All of this is not to say that our davenning went without incident. While no one was arrested, thank God, there were Haredi women screaming at us that our prayers were an insult to God and calling us names. Some of them planted themselves in front of our group and chanted tehillim at the top of their voices, in an effort to drown us out. And when they were not chanting their prayers, they were shushing ours.

And on the men’s side… I was astounded to hear someone blowing a shofar to drown out our Shma. The thought occurred to me that it must be a sin to try to block someone’s prayers from reaching God. (I don’t believe one can succeed at such a thing.) I was upset and appalled at the ingenuity of the method. But then I got to thinking about the shofar and had my second amazing moment.

2) Kol shofar – the voice of the shofar. I remembered a teaching that on the yamim noraim, the shofar is God’s voice crying into our world. And suddenly, I recalled these shofar blasts on Rosh Hodesh not as an interruption in our prayer, but as God’s voice, either praying along with us or crying out with us.

I am still marveling at the healing of both of these experiences.

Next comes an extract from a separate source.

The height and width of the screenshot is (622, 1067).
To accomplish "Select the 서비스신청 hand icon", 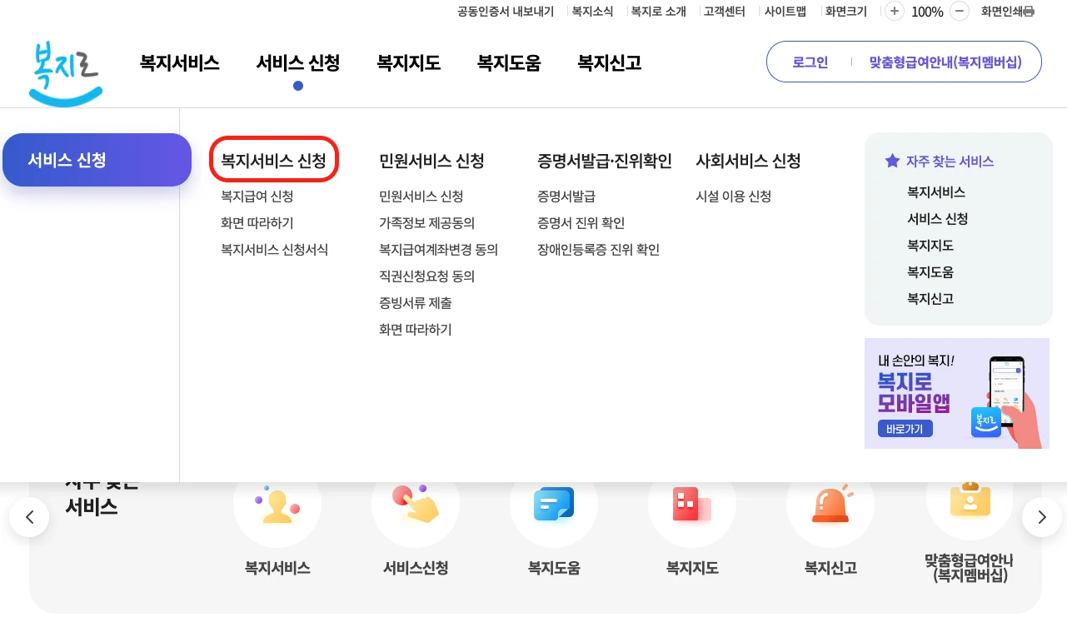I will pyautogui.click(x=416, y=504).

I realized Monday night that I only have a few more months here when I will have the luxury of showing up at the Kotel, wearing my kippa and tallit, singing my praise in blessing and protest. I made a commitment to myself that night that even though it makes for a really early morning for me (and I am not a morning person) I need to get up and show up to support this cause. And then, I showed up and got to sing and struggle. And now, I find myself looking forward to next month’s gathering with joy that even overshadows the sense of commitment and duty. Who knows what blessings will find me in Iyyar?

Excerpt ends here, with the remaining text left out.